-------- INFORMATION PROVIDED

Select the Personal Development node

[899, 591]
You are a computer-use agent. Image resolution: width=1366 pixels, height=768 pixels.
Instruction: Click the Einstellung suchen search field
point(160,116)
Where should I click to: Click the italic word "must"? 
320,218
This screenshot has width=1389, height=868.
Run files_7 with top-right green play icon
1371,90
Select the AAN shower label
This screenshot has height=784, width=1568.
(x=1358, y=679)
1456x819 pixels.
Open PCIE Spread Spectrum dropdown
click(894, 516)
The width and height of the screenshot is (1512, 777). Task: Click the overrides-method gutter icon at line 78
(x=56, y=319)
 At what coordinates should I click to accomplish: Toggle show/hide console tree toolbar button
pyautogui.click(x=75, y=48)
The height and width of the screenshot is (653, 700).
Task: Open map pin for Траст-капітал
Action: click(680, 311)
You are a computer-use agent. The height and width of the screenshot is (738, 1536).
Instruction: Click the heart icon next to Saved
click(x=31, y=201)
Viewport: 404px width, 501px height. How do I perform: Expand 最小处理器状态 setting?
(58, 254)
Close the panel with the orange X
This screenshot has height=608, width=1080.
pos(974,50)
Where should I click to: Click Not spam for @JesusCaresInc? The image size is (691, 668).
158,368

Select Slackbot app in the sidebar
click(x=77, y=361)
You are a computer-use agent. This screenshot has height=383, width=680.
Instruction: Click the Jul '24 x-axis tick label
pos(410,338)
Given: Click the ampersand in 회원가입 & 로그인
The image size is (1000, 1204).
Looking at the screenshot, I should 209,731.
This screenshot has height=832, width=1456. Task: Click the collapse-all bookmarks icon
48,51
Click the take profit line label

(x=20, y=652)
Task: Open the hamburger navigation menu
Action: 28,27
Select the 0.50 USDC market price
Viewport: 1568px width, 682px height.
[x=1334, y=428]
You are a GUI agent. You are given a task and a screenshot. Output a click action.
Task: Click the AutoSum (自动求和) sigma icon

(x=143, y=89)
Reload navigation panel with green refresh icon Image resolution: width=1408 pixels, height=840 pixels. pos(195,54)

----------------

DIRECTIVE:
Reproduce all of the data above line for line, with no changes.

RESPONSE TO THE EXERCISE:
Select the Personal Development node

[899, 591]
You are a computer-use agent. Image resolution: width=1366 pixels, height=768 pixels.
Instruction: Click the Einstellung suchen search field
point(160,116)
Where should I click to: Click the italic word "must"? 
320,218
This screenshot has width=1389, height=868.
Run files_7 with top-right green play icon
1371,90
Select the AAN shower label
This screenshot has height=784, width=1568.
(x=1358, y=679)
1456x819 pixels.
Open PCIE Spread Spectrum dropdown
click(894, 516)
The width and height of the screenshot is (1512, 777). Task: Click the overrides-method gutter icon at line 78
(x=56, y=319)
 At what coordinates should I click to accomplish: Toggle show/hide console tree toolbar button
pyautogui.click(x=75, y=48)
The height and width of the screenshot is (653, 700).
Task: Open map pin for Траст-капітал
Action: click(680, 311)
You are a computer-use agent. The height and width of the screenshot is (738, 1536).
Instruction: Click the heart icon next to Saved
click(x=31, y=201)
Viewport: 404px width, 501px height. How do I perform: Expand 最小处理器状态 setting?
(58, 254)
Close the panel with the orange X
This screenshot has height=608, width=1080.
pos(974,50)
Where should I click to: Click Not spam for @JesusCaresInc? The image size is (691, 668).
158,368

Select Slackbot app in the sidebar
click(x=77, y=361)
You are a computer-use agent. This screenshot has height=383, width=680.
Instruction: Click the Jul '24 x-axis tick label
pos(410,338)
Given: Click the ampersand in 회원가입 & 로그인
The image size is (1000, 1204).
Looking at the screenshot, I should 209,731.
This screenshot has height=832, width=1456. Task: Click the collapse-all bookmarks icon
48,51
Click the take profit line label

(x=20, y=652)
Task: Open the hamburger navigation menu
Action: 28,27
Select the 0.50 USDC market price
Viewport: 1568px width, 682px height.
[x=1334, y=428]
You are a GUI agent. You are given a task and a screenshot. Output a click action.
Task: Click the AutoSum (自动求和) sigma icon

(x=143, y=89)
Reload navigation panel with green refresh icon Image resolution: width=1408 pixels, height=840 pixels. pos(195,54)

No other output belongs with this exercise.